Le chemin n’est pas long du canal à la gare; il est singulièrement amusant. Sous cet ardent soleil, sur le pas des portes, dans la boue visqueuse de la rue, assis, debout, marchant, dormant, rêvant leur rêve d’attente infinie et sans but, fourmillent ces êtres extraordinaires qui habitent les maisons à terrasses et les replis des ruelles blanches aux ouvertures béantes et mystérieuses. Dès qu’on a dépassé la ligne des douaniers ou officiers à bonnet rouge, gens paisibles, race affadie par le contact de l’infidèle, polie par le métier, on ne rencontre plus que des hommes de toute couleur dont chacun, avec ou sans guenilles, est un objet d’art vivant. De tous les côtés, à chaque coin de rue, se déroulent au soleil les tableaux aimés de Fromentin et de Pasini, animés de leurs personnages étranges : Arabes distingués, impassibles, bien plantés, aux traits fins, nègres acajou, nègres violacés, nègres bleuis qui rient toujours, êtres bizarres de toute espèce qui portent avec dignité des lambeaux de toile déchirée et boueuse, hommes à turbans de toutes nuances, tous avec la tache rouge de la chechia, ou bonnet tunisien au milieu, juifs sans turbans ou à turbans noirs, marchands graves et majestueux, qui, sur le pas des portes, sans rien dire, sans penser à rien, regardent devant eux, attendent, plus tard, lorsqu’on revient à La Goulette, le premier éblouissement passé, on remarque qu’il s’y trouve aussi beaucoup de cabarets communs et de cabaretiers vulgaires, et de boutiquiers à l’européenne, qui ne sont pas, eux, des objets d’art vivans.

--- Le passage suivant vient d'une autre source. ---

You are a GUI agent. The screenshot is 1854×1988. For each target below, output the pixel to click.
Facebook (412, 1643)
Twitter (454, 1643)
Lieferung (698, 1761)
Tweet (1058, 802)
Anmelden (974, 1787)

Le chemin de fer de La Goulette à Tunis est le premier qu’on ait construit dans la régence. La compagnie anglaise qui l’avait établi, sans subvention d’état, bien entendu, faisait de mauvaises affaires et le mit en vente, il y a deux ans. La société française de Bône-Guelma, qui construisait de son côté la ligne de la Medjerdah pour relier Tunis à notre réseau algérien, offrit aux Anglais presque le double de la valeur de leur méchante voie. Mais les Italiens offrirent davantage et, d’enchère en enchère, finirent par la payer, avec ses petits embranchemens, le triple de ce qu’elle vaut (4,137,500 fr). Ils en sont aujourd’hui très fiers : « C’est notre dernière hypothèque sur la Tunisie,» disait récemment un de leurs journaux, et ils citent avec orgueil le chiffre toujours croissant de leurs recettes, bénéfices qu’ils doivent seulement, il est vrai, à l’occupation française.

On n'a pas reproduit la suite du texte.